2. Download App that Helps You Boycott Palm Oil
The El Paso Zoo developed an App called the “Palm Oil Guide and Scanner.” Scan the barcode on any given product in the grocery store, and the app will tell you whether or not palm oil is an ingredient. Boycott made simple.
3. Join 'The Power Is In Your Palm' Campaign
Since there are only 60,600 orangutans left in the wild—in Sumatra and Borneo—RAN is trying to get one person per orangutan to call on the Snack Food 20 to cut conflict palm oil. For this photo petition campaign, titled “The Power Is In Your Palm,” RAN is asking that 60,600 people take a picture of their outstretched hand with a hashtag written on their palm that says “in your palm.” Upload the photo to the webpage, which will be up in one week, and once all 60,600 images are collected RAN will send them to the offices of the Snack Food 20 CEOs.
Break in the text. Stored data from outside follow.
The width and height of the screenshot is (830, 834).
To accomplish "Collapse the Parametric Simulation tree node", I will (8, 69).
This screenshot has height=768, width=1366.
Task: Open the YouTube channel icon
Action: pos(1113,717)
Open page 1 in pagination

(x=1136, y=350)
4. Email, Call and Petition the Companies
Picking up the phone or sending a letter is one of the most effective ways to pressure the executives in charge of these companies. You can sign up on Rainforest Action Network's email action list, or do some research yourself—made easy via the RAN website—and start sending emails and making phone calls to the higher-ups in charge of the Snack Food 20.
5. Tweet and Facebook “at” and “about” (@, #) each individual company and brand.
Sutherlin says the Snack Food 20 are “scanning news about their brands, and looking at social media feeds. “If enough people tweet to them and about them and [participate in] other ways we’re offering for them to get involved, the companies will listen.”